The ARMS have proven to be an effective way to quantitatively collect large numbers of crustaceans with relatively little effort, cost and disturbance to the reef. For example, in the case of the French Frigate Shoals samples, 12 ARMS (total area of only 0.6 m²) yielded 80 species, of which 21 were brachyuran crabs, 14 were caridean shrimp, and 12 were anomuran crabs; this represents about 7% (of 319 spp), 8% (of 184 spp) and 18% (of 65 spp) of the reported Hawaiian diversity for these three groups [18], respectively. Even the undoubtedly under-represented amphipods included 18 species, or 9% (of 200 spp) of the reported diversity. These numbers are surprisingly high given the small area sampled, and the steeply rising rarefaction curves (Figure 3) indicate that many more species would be detected with a modest increase in effort. Naturally, some groups will tend to be under-represented (e.g., coral associates); like any collection method, ARMS yield a biased sample of the true diversity and will miss many species. However, by systematically providing quantitative data, the ARMS allow for comparisons among different reef zones and locations.

Although we conclude that differences in biodiversity patterns are greater across large distances than across habitats within a location, we note that we did not study deep reefs, which could have quite different communities [19]. Additional deployments on deep reefs would allow determination of how distinctive deep reefs are from what will always be better-sampled shallow water habitats.

Moving forward, a variety of different protocols could be added to those employed here. For example, ARMS could provide quantitative samples of reef fauna for environmental DNA sequencing; this will allow for very small organisms from many groups difficult to collect using the approach described here to be assayed, thus increasing the data available for biodiversity estimates in coral reef habitats. Shorter or longer deployment times might also be preferable for some groups. The ability to compare samples based on different protocols would depend on the questions being asked.

Most important, however, is the need to scale up the number of samples. More than 650 ARMS have now been deployed worldwide in shallow (12–15 m) forereef coral habitats across biogeographic, oceanographic, and human impact gradients in the Pacific, Atlantic, and Indian Oceans [20]. This will allow scientists to address the most significant limitations for estimating the biodiversity of coral reefs, namely the sparseness of quantitative diversity data that can be compared across sites.

Our results agree with general diversity patterns shown by other reef organisms, in particular coral species at depths similar to those we sampled. Although variable, there is often a trend with respect to depth gradient and distance from the shore with diversity being lowest in shallow water near the shore and increasing to a maximum between 15 and 30 m depth (below 30 m, diversity typically decreases down the reef slope [21,22]). Conceivably, this zonation pattern of diversity of reef-building coral species, because of the physical change in reef structure it creates, could influences the diversity patterns of reef-associated organisms (e.g., echinoderms [23] and the patterns observed in the study). Other variables (e.g., extremes in temperature, runoff from land) may also contribute to the lower diversity observed in lagoons. However, our results do not show strong differences in the diversity patterns between the shallow backreef and the mid-depth forereef, and the rarefaction curves of the backreef and the combined forereef sites perfectly overlap (Figure 3).

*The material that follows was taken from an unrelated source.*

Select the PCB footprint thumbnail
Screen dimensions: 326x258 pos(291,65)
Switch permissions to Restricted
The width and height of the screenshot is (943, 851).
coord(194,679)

The Bray-Curtis index of similarity (Table 3) was greatest between the two forereef sites (0.401) and lowest between the forereef sites and the backreef site (0.237 and 0.292). The high similarity between lagoon and backreef (0.355) has also been shown for cryptic reef fishes [24]. Even though the forereef sites were the most similar, they were geographically the most distant, supporting the contention that species composition is more tightly linked to habitat type than to distance between sites within a location. This primacy of habitat over distance is also illustrated on a regional scale with greater similarities between the forereef sites of French Frigate Shoals and other forereef sites from Indo-Pacific Ocean locations [8].